* _Required work_
Reproduce verbatim the stretch of items running from the line containing "Given: Click the" through the line containing "Looking at the", both included. Omit the pictures from your copy.
-- Start Source data --
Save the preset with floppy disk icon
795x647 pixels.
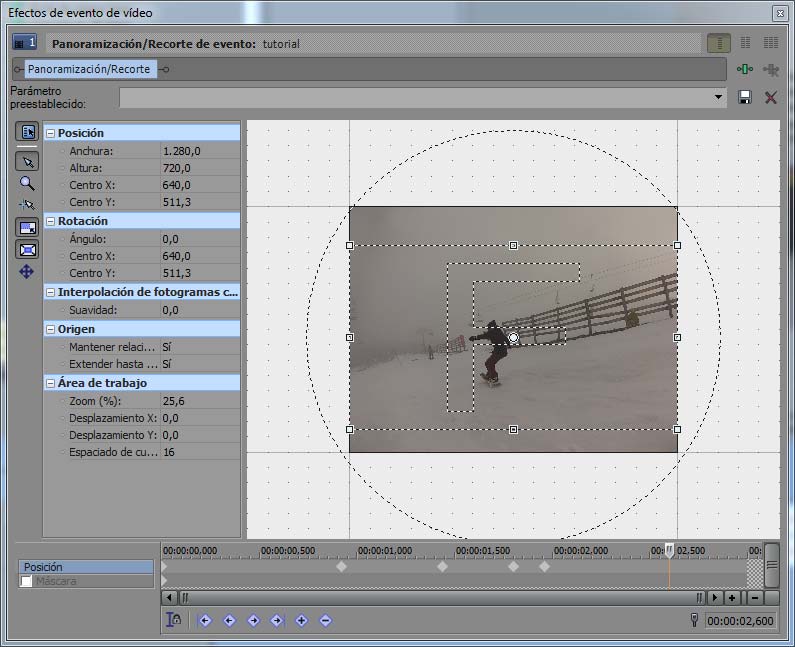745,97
-- End Source data --
-- Start Source data --
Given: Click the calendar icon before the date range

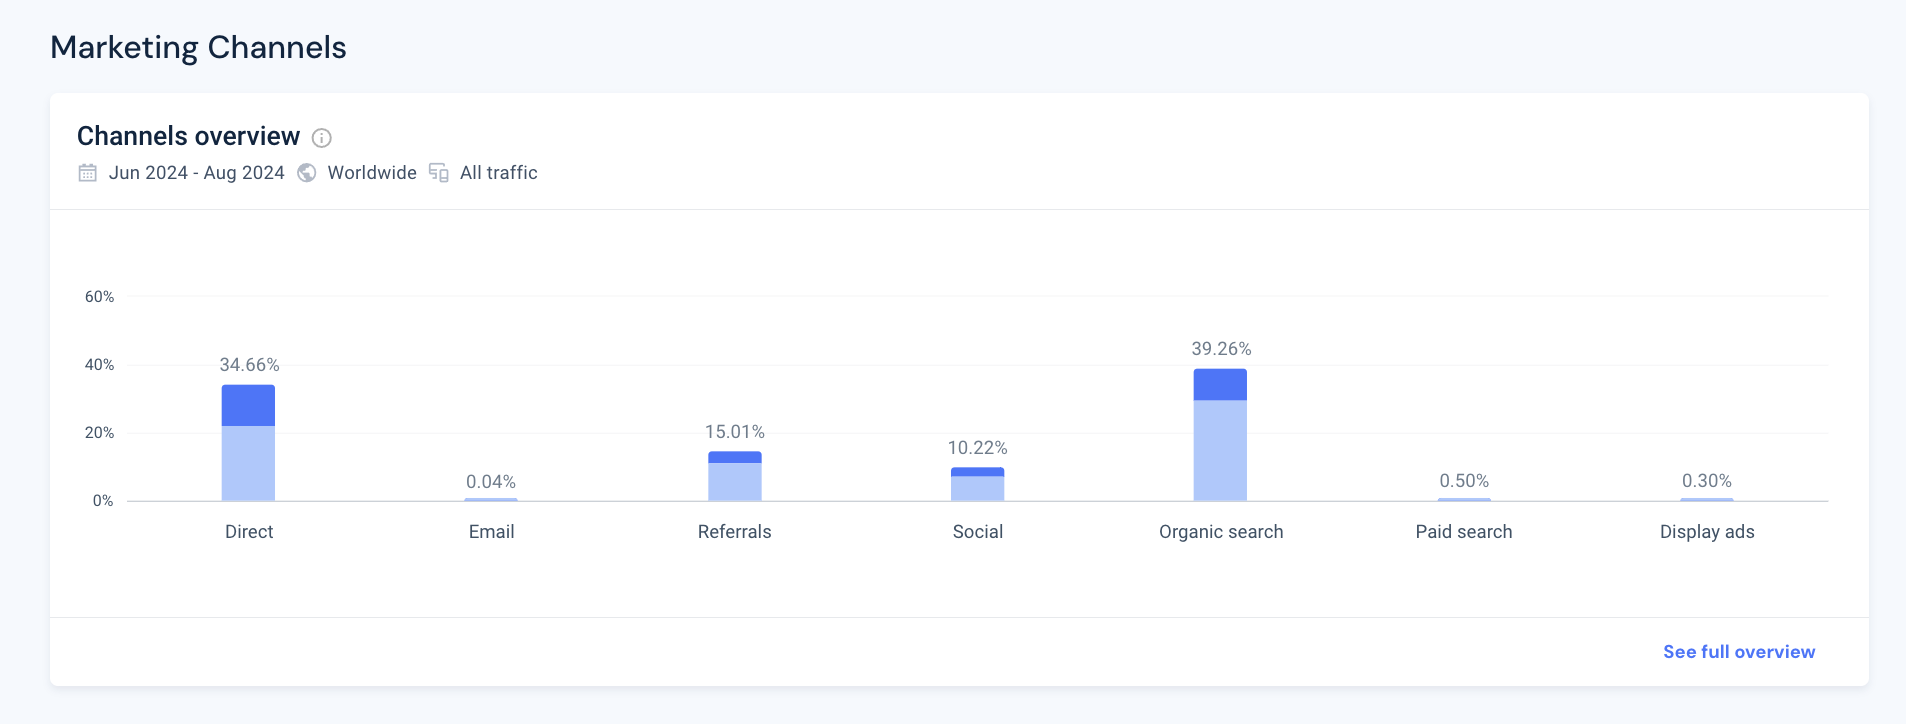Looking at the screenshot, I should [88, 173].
-- End Source data --
* _Answer to the task_
Given: Click the calendar icon before the date range

Looking at the screenshot, I should [88, 173].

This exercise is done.